AVS 51st International Symposium
    Plasma Science and Technology Tuesday Sessions
       Session PS2-TuA

Paper PS2-TuA5
Molecular Dynamics Study of Interactions Between Organic Polymer Surfaces and Hydrogen/Nitrogen Radical Beams

Tuesday, November 16, 2004, 2:40 pm, Room 213B

Session: Plasma and Polymers
Presenter: H.Y. Yamada, Kyoto University, Japan
Authors: H.Y. Yamada, Kyoto University, Japan
S.H. Hamaguchi, Osaka University, Japan
Correspondent: Click to Email
We have studied atomistic scale interactions between organic polymer surfaces and beams obtained from hydrogen/nitrogen plasmas, using classical molecular dynamics (MD) simulations. In typical etching processes of low-dielectric-constant (i.e. low-k) organic polymer layers for semiconductor interconnect applications, hydrogen and nitrogen based plasmas are often employed as their plasma etching sources.
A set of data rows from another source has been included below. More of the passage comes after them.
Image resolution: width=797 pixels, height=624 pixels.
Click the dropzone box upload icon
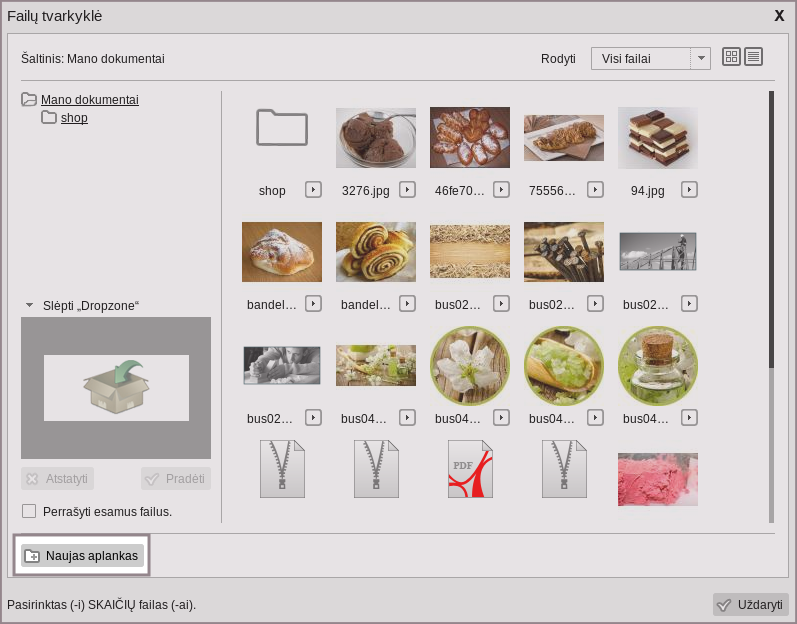pyautogui.click(x=116, y=388)
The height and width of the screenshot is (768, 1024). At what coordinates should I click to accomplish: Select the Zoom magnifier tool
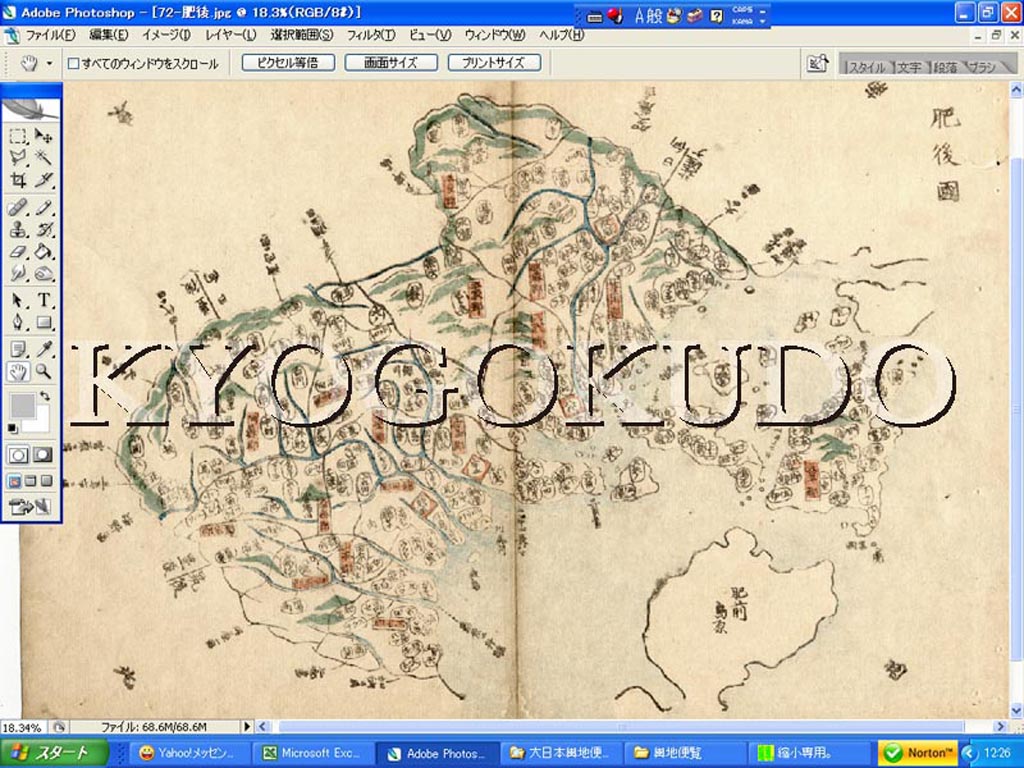(x=45, y=372)
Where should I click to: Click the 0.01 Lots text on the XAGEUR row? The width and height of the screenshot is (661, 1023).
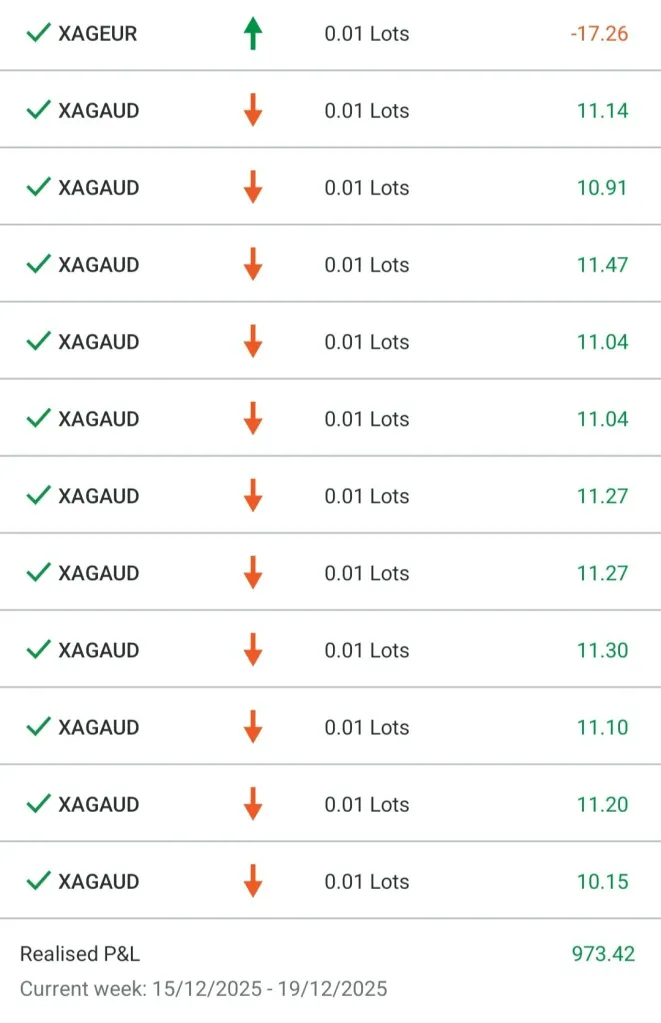pyautogui.click(x=367, y=34)
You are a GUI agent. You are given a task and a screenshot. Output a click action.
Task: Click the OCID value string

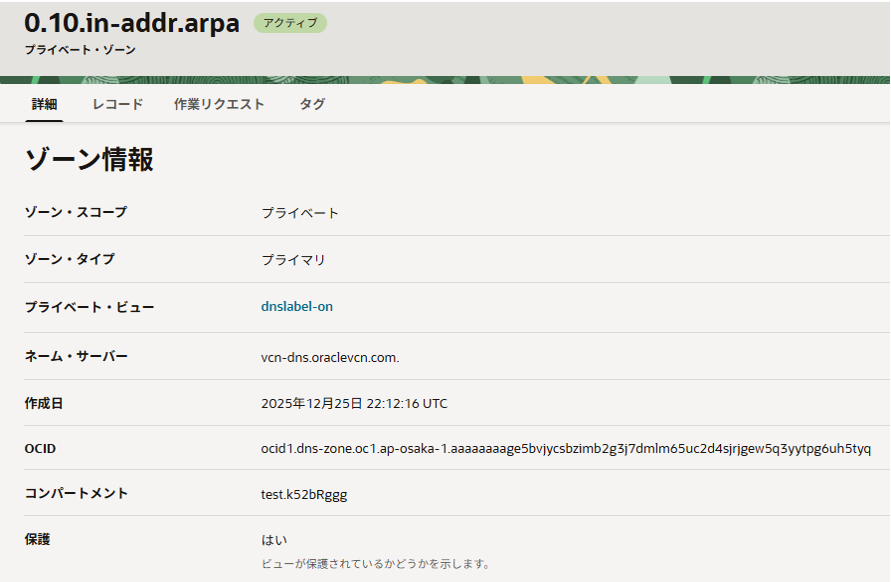coord(566,449)
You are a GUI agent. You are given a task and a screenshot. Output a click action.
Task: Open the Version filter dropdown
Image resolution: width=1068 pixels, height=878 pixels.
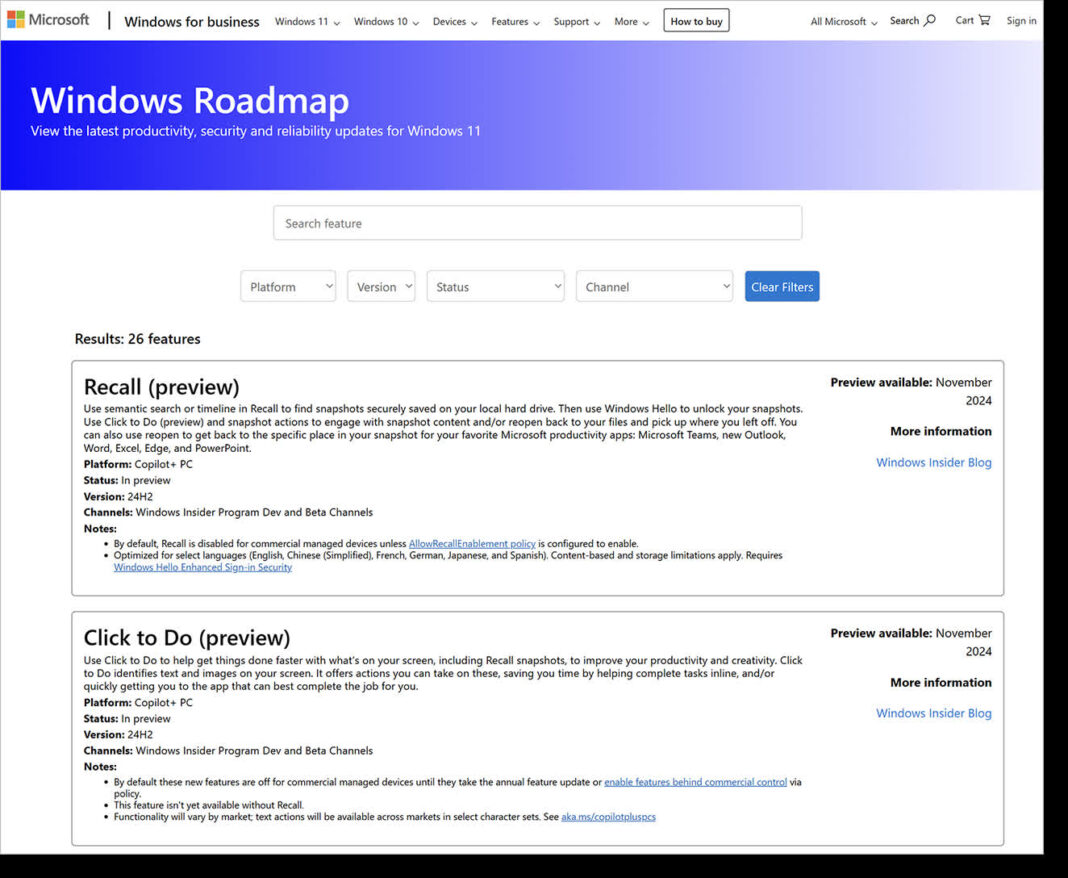pos(381,286)
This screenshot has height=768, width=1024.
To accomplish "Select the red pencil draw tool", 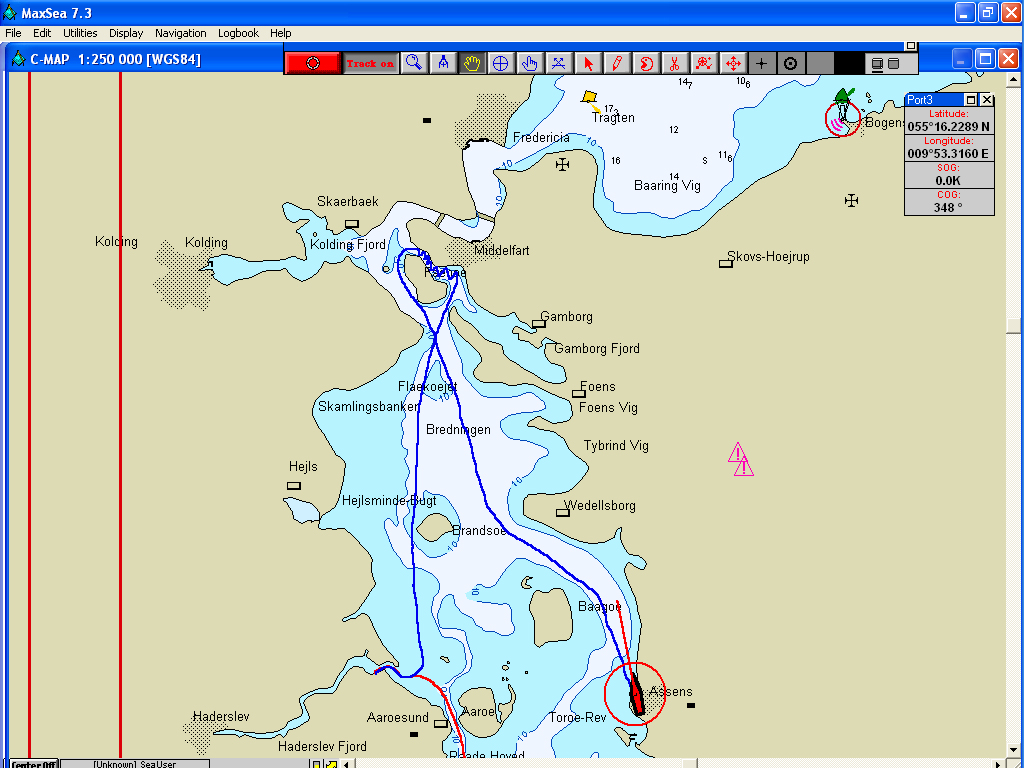I will click(617, 63).
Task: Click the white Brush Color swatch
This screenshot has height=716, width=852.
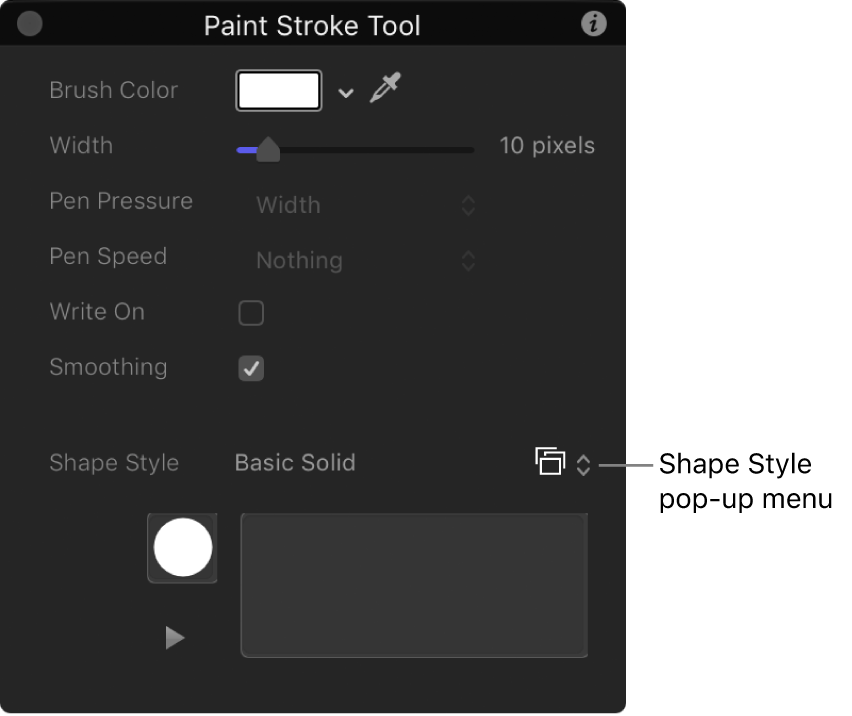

To carry out MD calculations of such systems, we have developed a classical interatomic potential model for systems consisting of H, C and N atoms, using interatomic potential data obtained from quantum mechanical calculations. One of the key factors that allow us to appropriately handle various covalent bonds formed among C and N atoms in numerical simulations is an algorithm that we have developed to determine the order of each covalent bond automatically based on local atomic arrangement. In this presentation, we shall discuss details of the newly developed potential model as well as sample MD simulations. As to MD simulations, we have focused on plasma etching of low-k organic polymer surfaces and simulated interactions of such polymer surfaces with energetic radical/cluster beams containing N and/or H atoms. The results obtained from these MD simulations are also compared with recent experimental observations as well as previously obtained MD simulation results for hydrocarbon beam injections into organic polymer surfaces [H. Yamada and S. Hamaguchi, J. Appl. Phys. (2004), submitted.]. We have observed that, as in the case of carbon beam injection simulations, injected N atoms strongly react with the polymer substrate and form bonding networks of C and N atoms on the substrate surface. On the other hand, at similar low injection energies, N2 molecules are less reactive due to their strong covalent bonds. At higher injection energies, however, we have observed that more N molecules can break into N atoms and form bonding networks on the polymer substrate.